- _Problem details_: Find the line that holds "Where should I", then repeat it and each line below it word for word through the end of the listing, leaving out pictures.

- _Records_:
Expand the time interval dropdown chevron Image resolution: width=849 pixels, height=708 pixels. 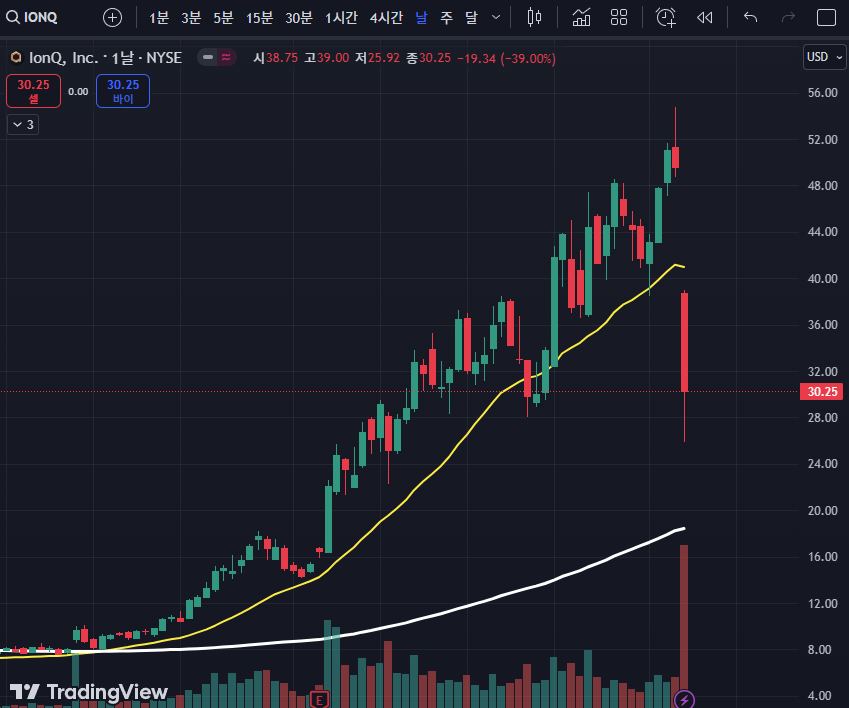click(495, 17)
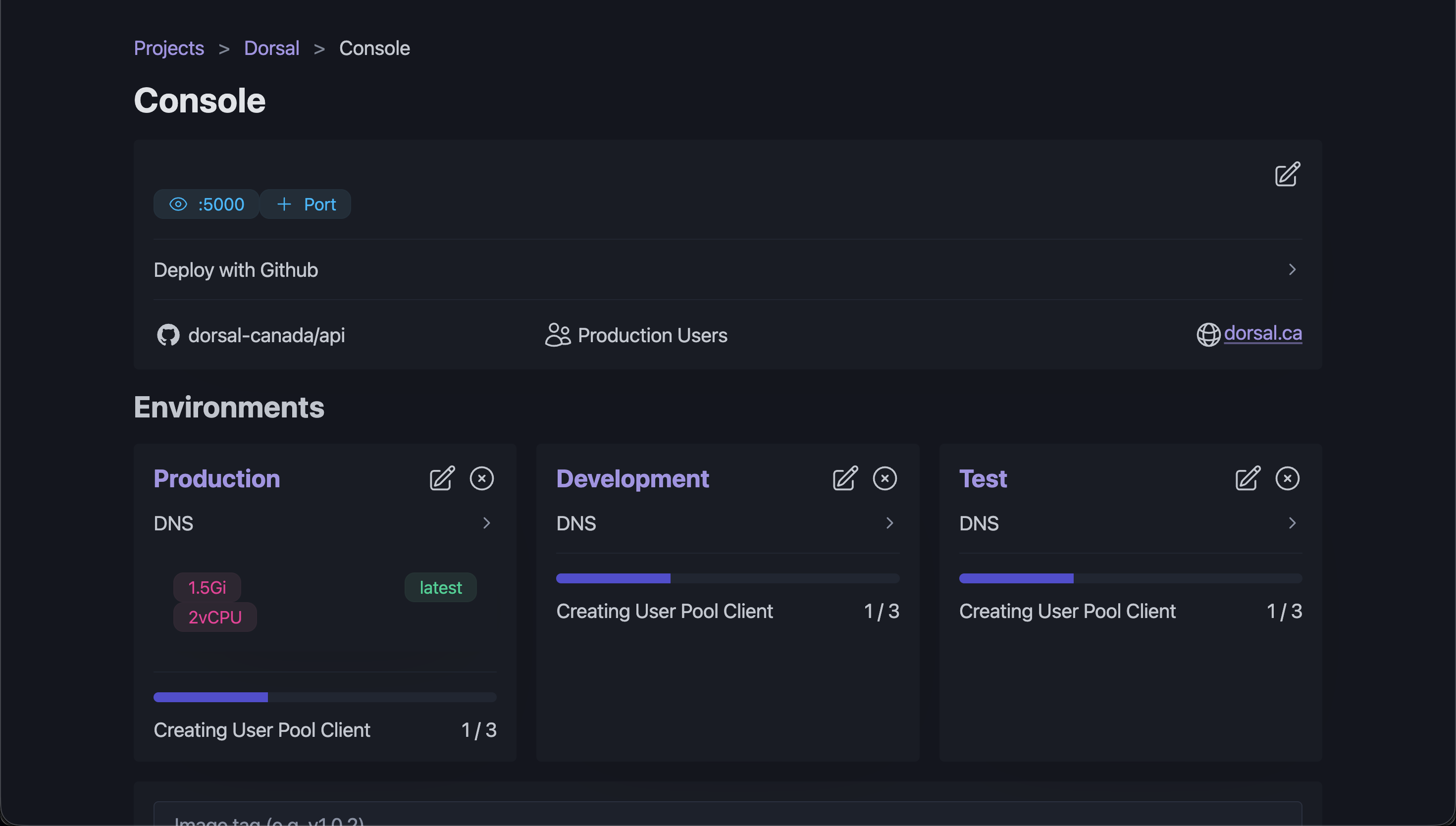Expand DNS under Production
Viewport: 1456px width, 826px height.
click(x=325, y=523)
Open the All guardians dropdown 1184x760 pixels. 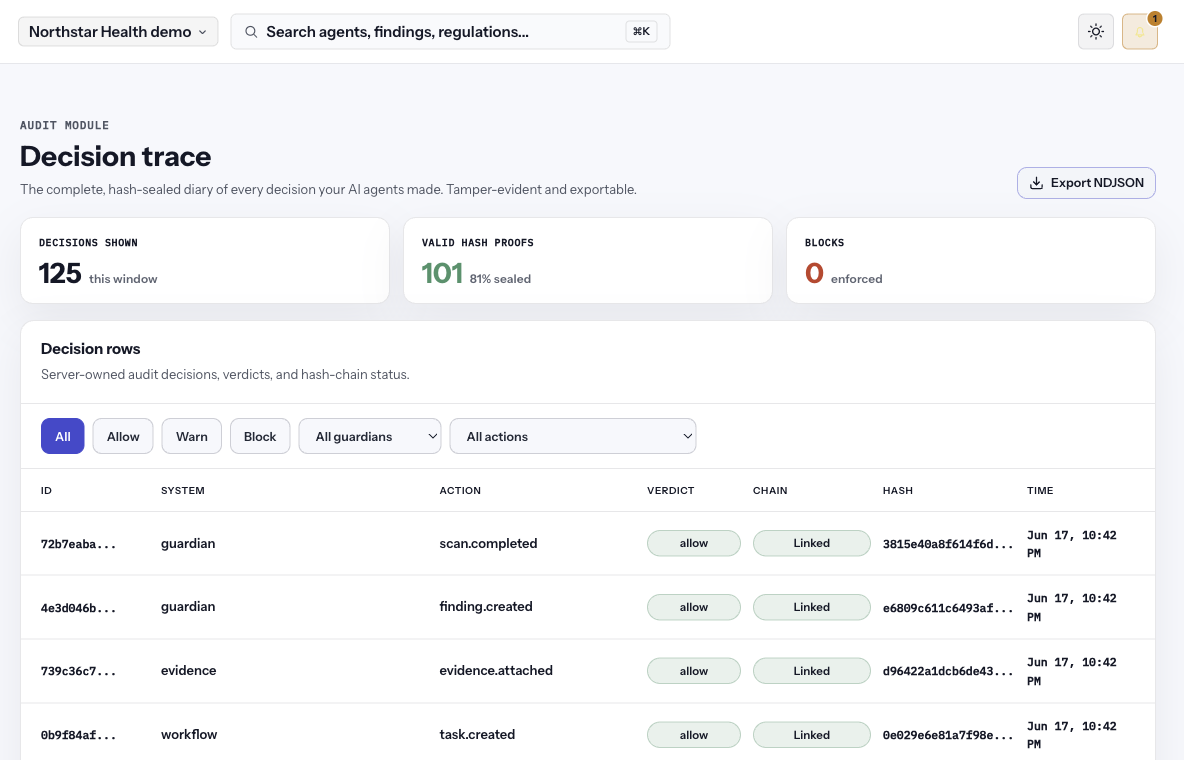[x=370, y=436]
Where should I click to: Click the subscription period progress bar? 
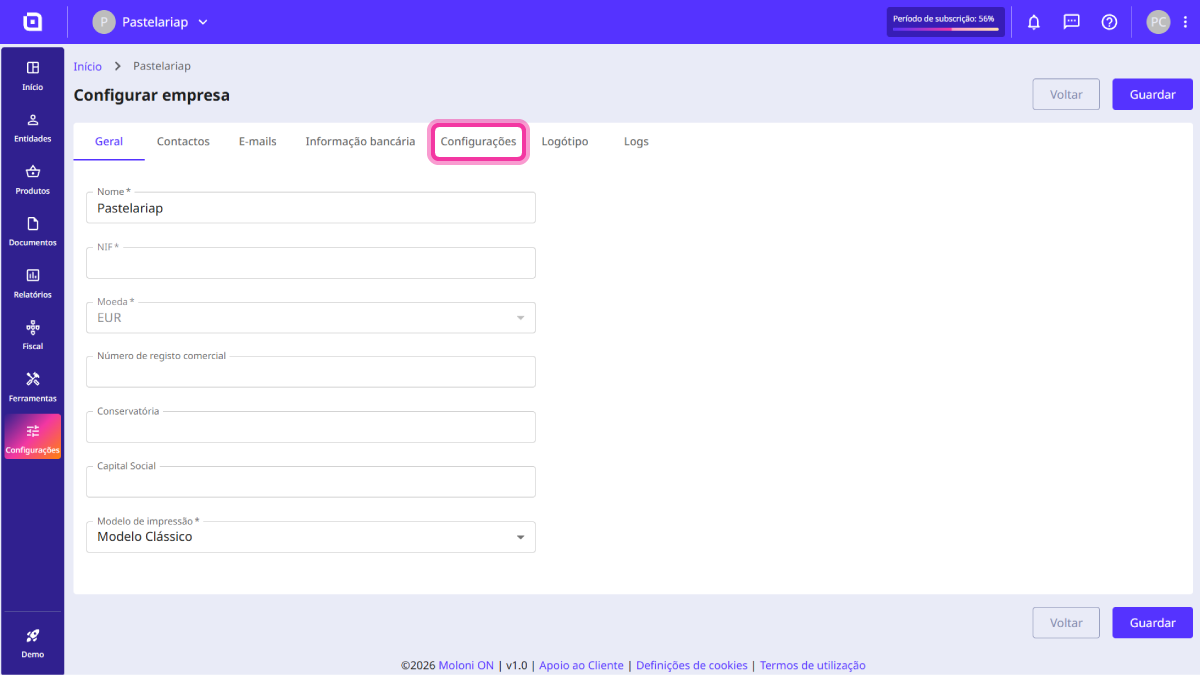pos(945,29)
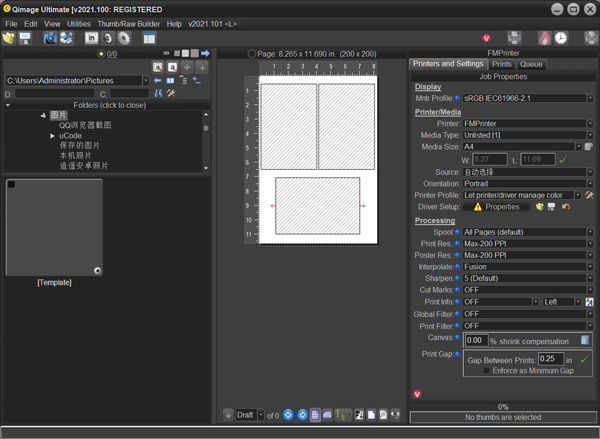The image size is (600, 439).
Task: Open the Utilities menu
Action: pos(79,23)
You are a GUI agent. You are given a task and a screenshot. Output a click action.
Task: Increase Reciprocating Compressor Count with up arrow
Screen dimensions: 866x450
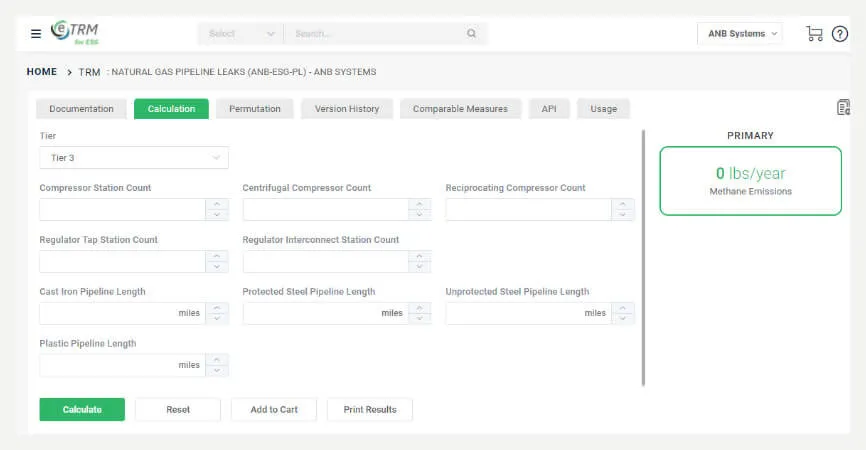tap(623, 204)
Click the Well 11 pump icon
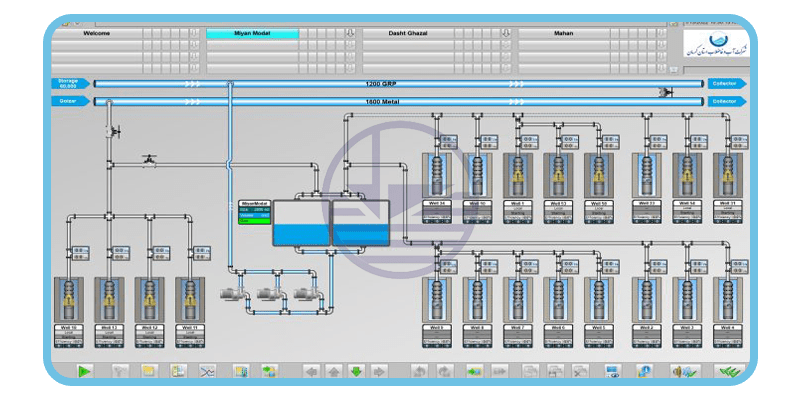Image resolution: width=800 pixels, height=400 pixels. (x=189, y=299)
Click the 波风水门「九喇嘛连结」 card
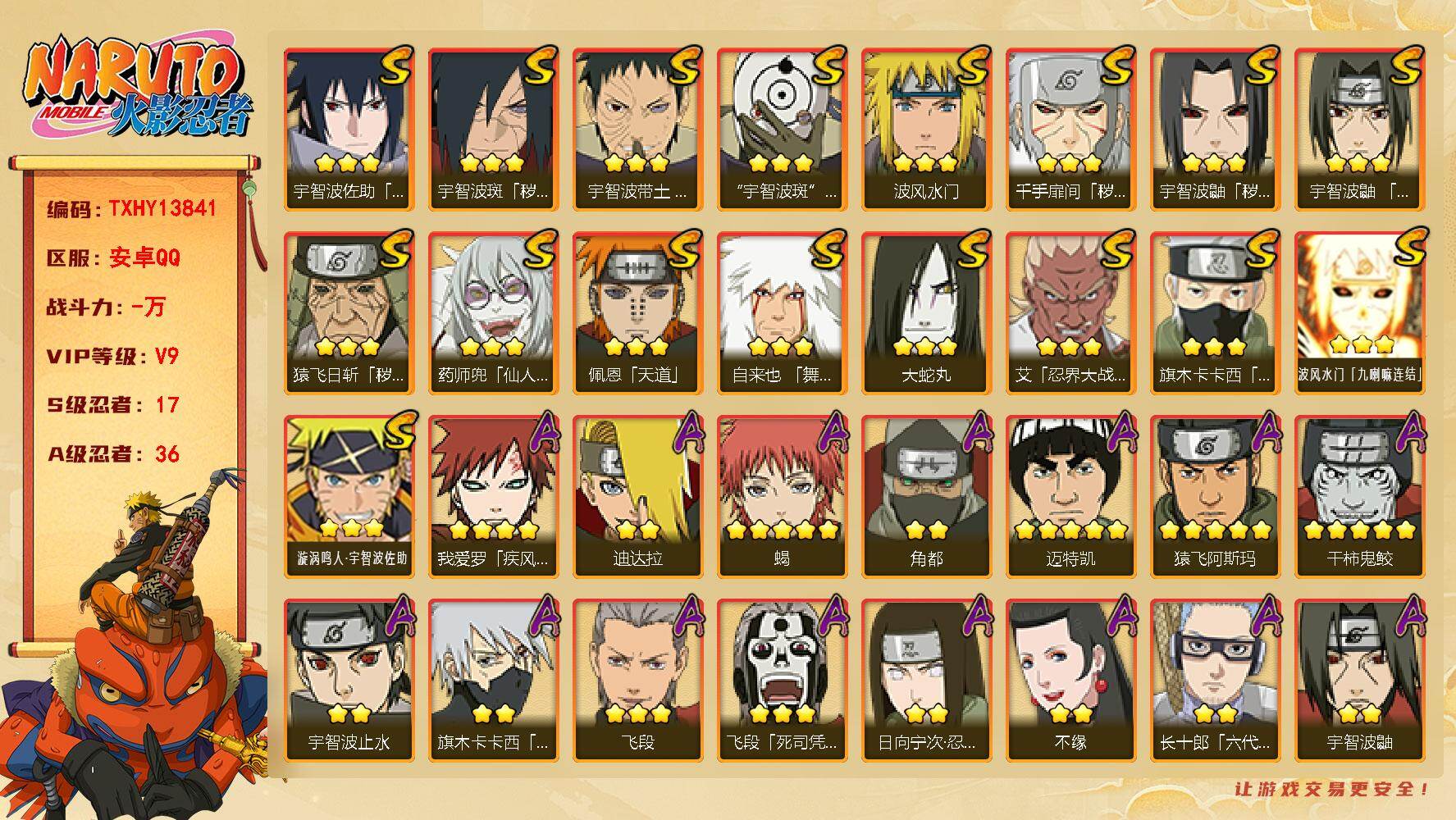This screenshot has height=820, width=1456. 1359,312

- _Result_:
Where should I click to: Click the subscription period progress bar? 
pos(945,29)
The image size is (600, 439).
Task: Open the Utilities menu
Action: pos(79,23)
You are a GUI agent. You are given a task and a screenshot. Output a click action.
Task: Increase Reciprocating Compressor Count with up arrow
Screen dimensions: 866x450
tap(623, 204)
Click the Well 11 pump icon
Image resolution: width=800 pixels, height=400 pixels. (x=189, y=299)
Click the 波风水门「九喇嘛连结」 card
This screenshot has height=820, width=1456. 1359,312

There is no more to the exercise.